*** Opening TEXT EXCERPT ***

Pollution linked to stroke and anxiety
Bad air days correlate with higher anxiety levels and are also linked to strokes, new research has revealed.
The potential health consequences of exposure to airborne pollution have been highlighted for many years. The WHO attributes one death in every eight to air pollution, and other recent evidence suggests a role of pollution in the development of diabetes, pre-term birth risk and low birthweight.
Now two papers in the British Medical Journal this week add further weight to the argument, demonstrating a link to stroke risk and anxiety.
One of the studies combined the data from 103 independent other studies carried out in 28 countries and logged over 6 million data points. Bad air days, it concluded, are significantly associated with hospital admissions for stroke.
In a second study, which used data from over 70,000 nurses who have been followed up over a long period of time, pollution exposure was significantly linked to anxiety. Greater exposure to smaller pollutant particles, referred to as PM2.5, the team found, was associated with increased reported anxiety scores in the study subjects, an effect that remained even when effects such as stroke risk where controlled for.
The findings tally with previous observations showing an association between pollution and suicide risk. However, the researchers acknowledge in their BMJ report that there are some confounding variables, like noise, which may also be playing a role.People exposed to the greatest levels of pollution may be exposed to greater noise pollution too. That said, fine airborne pollutant particles have been shown to trigger inflammatory responses in the body, and it has been shown that systemic inflammation can lead to mood disorders including anxiety and depression.
The findings are therefore biologically plausible although, as an accompanying editorial emphasises, further study is warranted to establish and confirm how these links occur.

*** Closing TEXT EXCERPT ***

* [AIM OF THE EXERCISE]
From the pollution article, extract the passage starting at "Pollution linked to" and ending at "risk and anxiety.", word for word.

*** Opening RECORDED INFORMATION ***

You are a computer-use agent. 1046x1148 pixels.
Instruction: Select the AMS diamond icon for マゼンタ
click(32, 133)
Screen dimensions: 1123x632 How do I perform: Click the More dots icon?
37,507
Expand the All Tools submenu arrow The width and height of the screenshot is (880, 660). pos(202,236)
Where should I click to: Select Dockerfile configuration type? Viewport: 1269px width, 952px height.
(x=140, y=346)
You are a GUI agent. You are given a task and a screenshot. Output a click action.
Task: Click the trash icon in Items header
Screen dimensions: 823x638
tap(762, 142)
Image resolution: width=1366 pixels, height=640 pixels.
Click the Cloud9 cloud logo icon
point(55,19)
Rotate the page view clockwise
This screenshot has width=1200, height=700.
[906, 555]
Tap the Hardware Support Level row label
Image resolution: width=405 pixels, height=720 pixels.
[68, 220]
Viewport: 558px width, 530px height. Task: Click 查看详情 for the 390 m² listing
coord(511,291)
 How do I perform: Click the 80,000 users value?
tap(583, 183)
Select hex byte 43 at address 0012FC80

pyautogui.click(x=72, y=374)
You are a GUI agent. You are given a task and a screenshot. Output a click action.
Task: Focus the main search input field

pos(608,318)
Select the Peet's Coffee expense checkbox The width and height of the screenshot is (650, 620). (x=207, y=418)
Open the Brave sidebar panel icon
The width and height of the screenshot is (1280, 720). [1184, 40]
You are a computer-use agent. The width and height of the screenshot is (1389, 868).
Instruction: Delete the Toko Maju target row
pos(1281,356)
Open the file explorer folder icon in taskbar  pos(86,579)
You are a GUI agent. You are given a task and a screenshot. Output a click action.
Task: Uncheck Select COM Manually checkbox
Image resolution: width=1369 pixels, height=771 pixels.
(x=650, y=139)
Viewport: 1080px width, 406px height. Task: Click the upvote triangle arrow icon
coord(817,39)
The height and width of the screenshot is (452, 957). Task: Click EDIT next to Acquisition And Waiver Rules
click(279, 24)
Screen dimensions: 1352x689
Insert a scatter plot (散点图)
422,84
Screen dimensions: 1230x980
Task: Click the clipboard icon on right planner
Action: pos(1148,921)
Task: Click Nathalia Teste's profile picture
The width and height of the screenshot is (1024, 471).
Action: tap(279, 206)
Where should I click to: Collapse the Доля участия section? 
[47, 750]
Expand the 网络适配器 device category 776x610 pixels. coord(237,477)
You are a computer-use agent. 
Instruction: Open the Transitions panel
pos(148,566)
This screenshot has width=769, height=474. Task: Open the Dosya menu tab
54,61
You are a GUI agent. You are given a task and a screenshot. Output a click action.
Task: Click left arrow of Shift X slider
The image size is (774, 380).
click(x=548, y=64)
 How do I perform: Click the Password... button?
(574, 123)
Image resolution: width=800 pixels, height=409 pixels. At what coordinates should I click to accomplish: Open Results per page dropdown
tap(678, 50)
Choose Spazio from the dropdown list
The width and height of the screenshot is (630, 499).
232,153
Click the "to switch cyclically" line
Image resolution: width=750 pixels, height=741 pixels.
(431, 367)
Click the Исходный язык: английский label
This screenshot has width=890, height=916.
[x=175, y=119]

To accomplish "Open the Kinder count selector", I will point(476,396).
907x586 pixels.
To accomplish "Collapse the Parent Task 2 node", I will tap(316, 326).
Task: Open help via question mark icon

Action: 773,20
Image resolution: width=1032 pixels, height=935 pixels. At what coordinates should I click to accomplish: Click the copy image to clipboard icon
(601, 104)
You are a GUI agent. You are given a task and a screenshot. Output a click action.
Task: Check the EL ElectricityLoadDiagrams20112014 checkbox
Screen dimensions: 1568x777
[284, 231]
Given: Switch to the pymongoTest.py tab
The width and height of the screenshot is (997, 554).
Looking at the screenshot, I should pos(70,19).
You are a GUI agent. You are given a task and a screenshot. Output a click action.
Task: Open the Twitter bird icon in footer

*** Closing RECORDED INFORMATION ***

* [COMPLETED TASK]
Pollution linked to stroke and anxiety
Bad air days correlate with higher anxiety levels and are also linked to strokes, new research has revealed.
The potential health consequences of exposure to airborne pollution have been highlighted for many years. The WHO attributes one death in every eight to air pollution, and other recent evidence suggests a role of pollution in the development of diabetes, pre-term birth risk and low birthweight.
Now two papers in the British Medical Journal this week add further weight to the argument, demonstrating a link to stroke risk and anxiety.